Ecocities enable access to healthy and nutritious food through zoning of land dedicated to agricultural production both within the city and at its periphery. This could include greenbelts and areas adjacent to natural parks, formation of contiguous open space and green corridors, community gardens, home-based agriculture, street-side gardens, etc. Community-based programs such as fruit- tree harvest and crop-sharing initiatives further enable people to access the bounty of urban agriculture. Food hubs and farmers’ markets can provide the means for food producers to access local markets directly. More broadly based agriculture activity, including farms and orchards that surround the city, can enable access to bioregionally based food supplies as well. Rooftops and terraces can also be used for local food production, including raising small animals such as chickens and rabbits. Ground-oriented buildings and sheds, including court-yards, and even below-grade structures such as cisterns can be used for local farming including aquaculture (Todd and Todd 1994).

Although density can produce a more efficient pattern of living through, for example, access by proximity to services, it also concentrates demand. In the case of food, access to retail venues is increased, but careful design is required to ensure that access to the means of food production is not eliminated. Where demand for food by an urban population exceeds the capacity of the local bioregion, the importance of policies that shape demand for organic and fairly traded foods become increasingly important. The success of organic food retailers demonstrates that many people in Western society are willing to pay a premium for ethically and organically produced food. Still many others find these types of products too expensive to purchase on a daily basis.

Some cities are beginning to map food access and finding that parts of the city are virtual nutrition deserts. Understanding the population’s nutritional needs and planning for access to healthy and nutritious food is an important strategy that can help communities move toward achieving this important IES principle.

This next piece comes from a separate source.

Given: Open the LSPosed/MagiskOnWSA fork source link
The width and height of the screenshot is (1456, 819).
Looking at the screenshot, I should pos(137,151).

FAO (Food and Agriculture Organization). 2009. Low Greenhouse Gas Agriculture: Mitigation and Adaptation Potential of Sustainable Farming Systems ( docrep/fao/010/ai781e/ai781e00.pdf).
Todd, Nancy Jack and John Todd. 1994. From Eco-Cities to Living Machines: Principles of Ecological Design. Berkeley Cal: North Atlantic Books.
Webber, Christopher and H. Scott Mathews. 2008. Food-miles and the Relative Climate Impacts of Food Choices in the United States, Environment, Science, and Technology, Vol. 42, Issue 10, pp. 3508-3513.